» **Data listing**:
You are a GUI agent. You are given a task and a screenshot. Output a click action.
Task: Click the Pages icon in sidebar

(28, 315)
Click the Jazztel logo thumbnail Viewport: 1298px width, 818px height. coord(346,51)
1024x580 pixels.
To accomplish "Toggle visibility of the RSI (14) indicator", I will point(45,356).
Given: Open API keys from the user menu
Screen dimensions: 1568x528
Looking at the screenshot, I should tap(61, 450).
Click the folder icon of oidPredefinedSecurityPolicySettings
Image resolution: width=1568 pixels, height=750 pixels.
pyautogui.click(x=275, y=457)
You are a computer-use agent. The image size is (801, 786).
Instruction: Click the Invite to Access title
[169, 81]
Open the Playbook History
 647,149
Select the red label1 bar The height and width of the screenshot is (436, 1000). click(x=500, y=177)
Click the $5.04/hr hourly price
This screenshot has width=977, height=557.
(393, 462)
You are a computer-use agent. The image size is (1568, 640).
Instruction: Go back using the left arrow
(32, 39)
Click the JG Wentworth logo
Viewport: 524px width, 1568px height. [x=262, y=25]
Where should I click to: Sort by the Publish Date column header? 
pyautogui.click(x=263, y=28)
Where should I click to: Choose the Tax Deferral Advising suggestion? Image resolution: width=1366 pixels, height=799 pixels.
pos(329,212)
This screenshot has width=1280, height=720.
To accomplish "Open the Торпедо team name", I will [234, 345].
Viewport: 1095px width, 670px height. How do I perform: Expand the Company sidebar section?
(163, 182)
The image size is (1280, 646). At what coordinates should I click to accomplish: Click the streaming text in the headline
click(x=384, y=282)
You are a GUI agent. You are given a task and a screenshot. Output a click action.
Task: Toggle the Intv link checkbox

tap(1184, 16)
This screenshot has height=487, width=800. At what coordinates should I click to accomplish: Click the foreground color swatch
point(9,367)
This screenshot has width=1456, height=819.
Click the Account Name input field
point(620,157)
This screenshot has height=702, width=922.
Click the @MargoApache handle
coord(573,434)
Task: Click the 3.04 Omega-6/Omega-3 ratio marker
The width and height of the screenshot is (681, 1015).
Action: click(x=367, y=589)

» **Work item**: Wherever a line of the records above contains the string "agent", copy that line out.

» **Result for this exercise**:
You are a GUI agent. You are given a task and a screenshot. Output a click action.
You are a computer-use agent. The image size is (801, 786).
You are a computer-use agent. The image size is (1568, 640).
You are a GUI agent. You are given a task and a screenshot. Output a click action.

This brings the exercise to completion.